Valentino's creative director always designs great gown, beautiful gowns, but it's never just about the pretty clothing. Building on the narrative that Pierpaolo Piccioli started with his spring 2019 haute couture show when he reimagined high society as inclusive toward Black women, he took it a step further with his latest collection, championing race and age diversity on the couture runway. “The only way to make couture alive today is to embrace different women’s identities and cultures,” Piccioli told Vogue in a studio preview. “It’s about the idea of individualism,” Piccioli continued.
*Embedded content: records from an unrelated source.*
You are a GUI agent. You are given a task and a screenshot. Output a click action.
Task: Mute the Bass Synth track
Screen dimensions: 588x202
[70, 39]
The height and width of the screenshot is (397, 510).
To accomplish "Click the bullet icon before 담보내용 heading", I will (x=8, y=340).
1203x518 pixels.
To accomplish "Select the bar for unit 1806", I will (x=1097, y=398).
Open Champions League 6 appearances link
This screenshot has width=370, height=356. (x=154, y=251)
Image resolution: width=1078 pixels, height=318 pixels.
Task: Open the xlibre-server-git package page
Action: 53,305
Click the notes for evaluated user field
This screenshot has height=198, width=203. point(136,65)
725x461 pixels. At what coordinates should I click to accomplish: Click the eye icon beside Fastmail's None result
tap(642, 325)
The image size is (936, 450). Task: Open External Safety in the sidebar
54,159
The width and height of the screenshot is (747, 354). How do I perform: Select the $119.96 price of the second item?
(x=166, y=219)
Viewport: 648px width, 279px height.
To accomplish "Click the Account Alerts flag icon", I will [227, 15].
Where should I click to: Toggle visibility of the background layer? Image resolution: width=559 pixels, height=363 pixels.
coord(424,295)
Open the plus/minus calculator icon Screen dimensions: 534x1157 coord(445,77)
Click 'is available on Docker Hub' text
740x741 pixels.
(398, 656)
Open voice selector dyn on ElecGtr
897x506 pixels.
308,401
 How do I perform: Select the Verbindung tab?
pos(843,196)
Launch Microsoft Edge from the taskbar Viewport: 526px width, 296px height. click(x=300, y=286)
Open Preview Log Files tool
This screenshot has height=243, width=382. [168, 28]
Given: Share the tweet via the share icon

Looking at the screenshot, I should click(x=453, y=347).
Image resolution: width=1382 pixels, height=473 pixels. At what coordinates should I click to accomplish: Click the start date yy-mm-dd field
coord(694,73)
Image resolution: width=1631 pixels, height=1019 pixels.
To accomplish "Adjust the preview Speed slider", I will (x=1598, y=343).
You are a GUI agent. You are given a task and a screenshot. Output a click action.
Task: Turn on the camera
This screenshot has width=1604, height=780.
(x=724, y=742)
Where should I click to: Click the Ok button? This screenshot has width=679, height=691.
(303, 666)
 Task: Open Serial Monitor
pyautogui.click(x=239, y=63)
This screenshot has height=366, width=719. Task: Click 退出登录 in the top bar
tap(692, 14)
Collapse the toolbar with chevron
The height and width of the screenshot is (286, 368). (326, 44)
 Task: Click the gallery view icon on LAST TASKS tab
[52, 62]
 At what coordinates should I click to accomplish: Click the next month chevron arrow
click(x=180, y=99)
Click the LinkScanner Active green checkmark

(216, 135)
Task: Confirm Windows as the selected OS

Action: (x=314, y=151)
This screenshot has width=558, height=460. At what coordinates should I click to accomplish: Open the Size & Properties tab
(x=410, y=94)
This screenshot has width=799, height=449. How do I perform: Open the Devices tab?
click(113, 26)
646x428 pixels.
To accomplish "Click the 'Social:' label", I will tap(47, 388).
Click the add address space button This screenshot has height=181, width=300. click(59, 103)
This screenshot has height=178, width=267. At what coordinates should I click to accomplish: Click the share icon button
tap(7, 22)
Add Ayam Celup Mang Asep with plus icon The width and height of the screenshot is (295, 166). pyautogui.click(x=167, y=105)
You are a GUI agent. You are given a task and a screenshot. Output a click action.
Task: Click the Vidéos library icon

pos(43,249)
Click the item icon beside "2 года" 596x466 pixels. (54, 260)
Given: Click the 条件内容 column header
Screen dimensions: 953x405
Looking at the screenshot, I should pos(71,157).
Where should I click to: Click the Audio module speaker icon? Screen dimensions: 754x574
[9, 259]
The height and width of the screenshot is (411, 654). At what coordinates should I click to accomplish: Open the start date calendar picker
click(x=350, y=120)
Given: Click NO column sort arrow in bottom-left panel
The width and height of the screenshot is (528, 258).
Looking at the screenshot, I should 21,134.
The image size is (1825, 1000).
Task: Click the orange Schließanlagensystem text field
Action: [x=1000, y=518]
His fall 2019 couture offering was inspired by Avedon portraits, Guy Bourdin advertising shots, canvases by the Italian Renaissance mannerist Rosso Fiorentino, and paintings of Diana Vreeland’s documentary The Eye Has To Travel. And so he did with decadent silhouettes, cheerful colors, floral appliqués, delicious crepe draping, billowing culottes, on models varying in both race and age. Lauren Hutton, Cecilia Chancellor, Georgina Grenville, Hannelore Knuts and Lineisy Montero were among those wearing the collection. “It’s not engineered by computer,” Piccioli tells Vogue of the hand-detailing in the collection, “you can feel the humanity in it.” Montero thanked Piccoli on Instagram, writing "[it] is always a pleasure to be part of this amazing show" under a photograph of the runway.
And in what might have been the most touching move, Piccioli celebrated the individuals who made the collection possible, the atelier staff, inviting them to walk the runway and pause at the end to kiss and say thank you to Valentino, the man who founded the house.
Piccioli is at the forefront of a shift in the couture industry, one that values inclusivity and makes luxury accessible. “My job as a designer is to reflect an idea of the times we live in," Piccioli told T Magazine last August. "This idea of craft, of beautiful tradition, is expressed through the human touch. A couture house means people."